In rats, a hexarelin‑like peptide called EP 80661 makes male rats get erections by raising nitric‑oxide levels in a brain area that controls sexual function. Turning on GABA‑A receptors with muscimol or opioid receptors with morphine blocks both the erection and the nitric‑oxide rise, and these blocks can be undone with specific antagonists. The findings show that GABA and opioid pathways can counteract hexarelin‑induced sexual effects, at least in rats.

The effect of muscimol, a GABA(A) receptor agonist, and of morphine, an opioid receptor agonist, on penile erection induced by the hexarelin analogue peptide EP 80661 (GAB-D-Trp(2-Me)-D-Trp(2-Me)-LysNH(2)) and on the increase in the concentration of NO(2)(-) and NO(3)(-) that occurs concomitantly in the dialysate obtained from the paraventricular nucleus (PVN) of the hypothalamus by intracerebral microdialysis, was studied in male rats.
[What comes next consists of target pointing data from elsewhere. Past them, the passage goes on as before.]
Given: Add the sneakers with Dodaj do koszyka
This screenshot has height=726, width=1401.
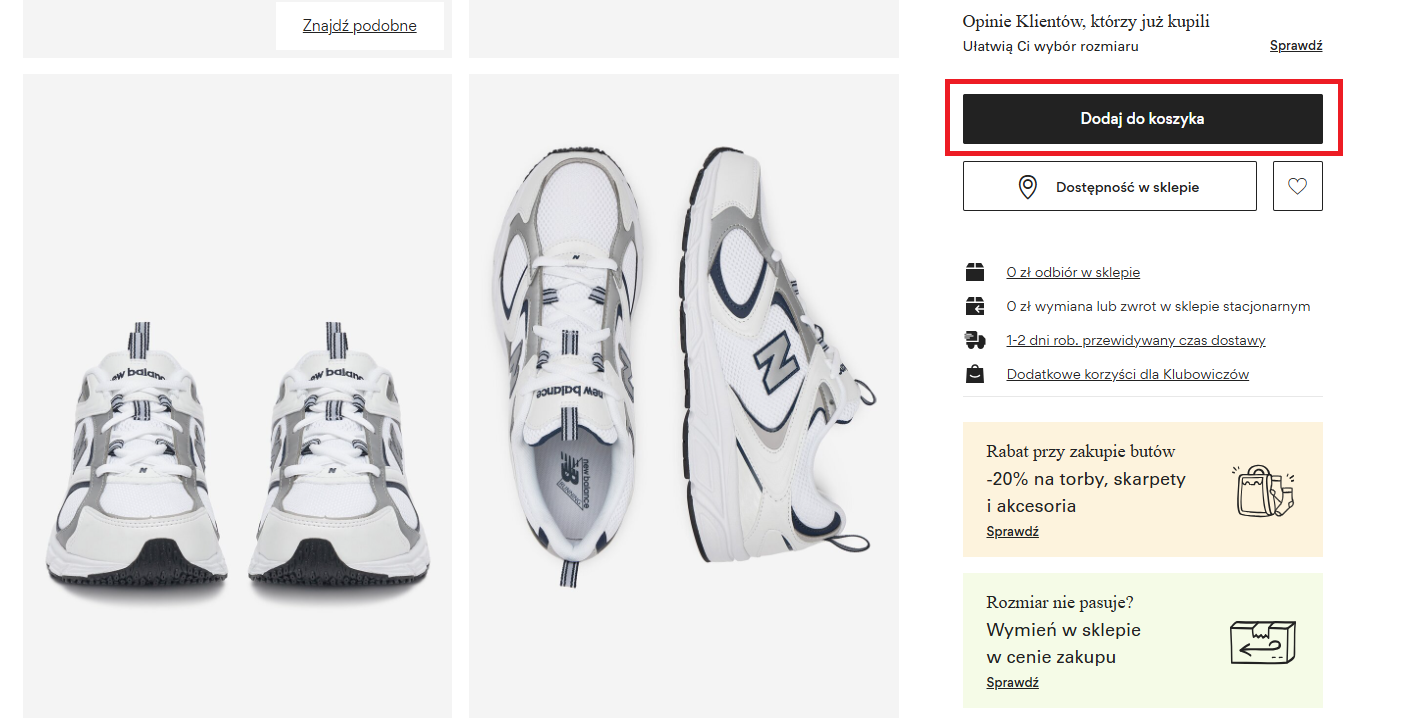Looking at the screenshot, I should coord(1142,119).
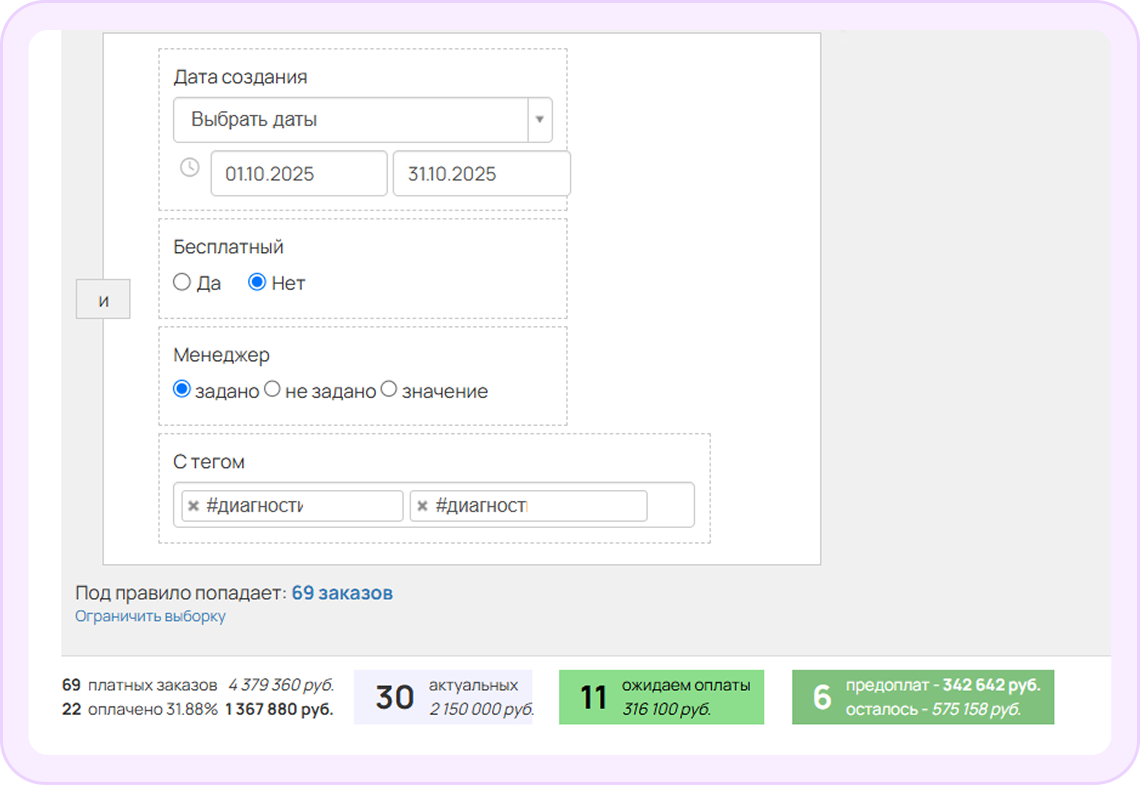This screenshot has height=785, width=1140.
Task: Remove the first #диагности tag via its x icon
Action: pyautogui.click(x=192, y=505)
Muscimol (50, 100 and 200 ng) and morphine (0.1, 0.5, 1 and 5 microg) given into the PVN dose-dependently reduced penile erection induced by EP 80661 (1 microg) injected into the PVN. The reduction of penile erection was parallel to a decrease of the concomitant NO(2)(-) and NO(3)(-) increase that occurs in the paraventricular dialysate in these experimental conditions. Muscimol and morphine effects on EP 80661-induced penile erection and NO(2)(-) increase were prevented by the prior administration into the PVN of bicuculline (250 ng) and naloxone (5 microg), respectively. The present results show that the activation of GABA(A) receptors and of opioid receptors in the PVN reduces penile erection induced by hexarelin analogue peptides by reducing the increase in NO activity that occurs in this hypothalamic nucleus in these experimental conditions.